EPC releases latest eGaN Reliability Report
Demonstrates field experience of 226 billion eGaN device hours and a robustness capability unmatched by silicon power devices
EPC has announced its Phase-12 Reliability Report, documenting the strategy used to achieve a remarkable field reliability record. eGaN devices have been in volume production for more than eleven years and have demonstrated very high reliability in over 226 billion hours of operation, most of which are in vehicles, LTE base stations, and satellites, to name just a few applications with rigorous operating conditions.
This report presents the results of testing eGaN devices to the point of failure, which provides the information to identify intrinsic failure mechanisms of the devices. By identifying these intrinsic failure mechanisms, deep knowledge of the behaviour of a device over time, temperature, electrical or mechanical stress can be developed and used to create physics-based models that accurately project the safe operating life of a product over a more general set of operating conditions.
This report is divided into nine sections, each dealing with a different failure mechanism:
Section 1: Intrinsic failure mechanisms impacting the gate electrode of eGaN devices
Section 2: Intrinsic mechanisms underlying dynamic RDS(on)
Section 3: Safe operating area (SOA)
Section 4: Testing devices to destruction under short-circuit conditions
Section 5: Custom test to assess reliability over long-term lidar pulse stress conditions
Section 6: Mechanical force stress testing
Section 7: Device solderability
Section 8: Thermo-mechanical stress
Section 9: Field reliability
According to Alex Lidow, CEO and co-founder of EPC: “The release of EPC’s 12th reliability report represents the cumulative experience of millions of devices and five generations of technology. These reliability tests have been undertaken to continue our understanding of the behaviour of GaN devices over a wide range of stress conditions.”
Lidow continues: “Standard power semiconductor qualification testing is inadequate since it only reports parts that pass a very specific test condition.
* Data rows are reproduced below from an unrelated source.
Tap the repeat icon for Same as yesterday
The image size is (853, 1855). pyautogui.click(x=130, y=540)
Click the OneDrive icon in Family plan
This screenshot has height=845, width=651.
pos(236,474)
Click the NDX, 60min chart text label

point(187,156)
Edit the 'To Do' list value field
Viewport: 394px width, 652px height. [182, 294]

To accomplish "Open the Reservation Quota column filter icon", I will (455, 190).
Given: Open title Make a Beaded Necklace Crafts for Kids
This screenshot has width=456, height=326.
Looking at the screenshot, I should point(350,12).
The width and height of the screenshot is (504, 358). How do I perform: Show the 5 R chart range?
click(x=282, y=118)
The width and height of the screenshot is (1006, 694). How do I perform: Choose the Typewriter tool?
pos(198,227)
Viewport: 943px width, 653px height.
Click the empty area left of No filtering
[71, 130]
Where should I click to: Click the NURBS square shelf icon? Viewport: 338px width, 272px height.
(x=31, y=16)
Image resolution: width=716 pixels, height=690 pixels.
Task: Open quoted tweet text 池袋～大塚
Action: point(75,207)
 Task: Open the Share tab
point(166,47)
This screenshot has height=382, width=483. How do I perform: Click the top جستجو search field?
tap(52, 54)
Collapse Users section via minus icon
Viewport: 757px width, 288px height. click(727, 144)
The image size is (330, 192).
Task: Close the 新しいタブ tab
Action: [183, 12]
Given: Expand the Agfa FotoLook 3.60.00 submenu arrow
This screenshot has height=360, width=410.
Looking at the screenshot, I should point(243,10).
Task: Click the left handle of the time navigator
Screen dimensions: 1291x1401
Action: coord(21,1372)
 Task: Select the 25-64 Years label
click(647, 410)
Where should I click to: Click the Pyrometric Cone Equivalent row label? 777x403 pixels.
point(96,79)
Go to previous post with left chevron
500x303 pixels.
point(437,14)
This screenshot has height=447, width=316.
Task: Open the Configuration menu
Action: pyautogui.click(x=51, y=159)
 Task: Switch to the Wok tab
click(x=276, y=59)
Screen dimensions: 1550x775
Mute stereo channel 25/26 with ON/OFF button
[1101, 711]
By employing our test-to-fail methodology we have consistently produced more robust, higher performance, and lower cost products for power conversion applications and have amassed a reliability track record beyond what is achievable with traditional silicon MOSFET technology.”
EPC will host a series of webinars highlighting the advances in modelling, predicting, and measuring reliability in GaN devices that contribute to the major findings of the Phase-12 Reliability Report.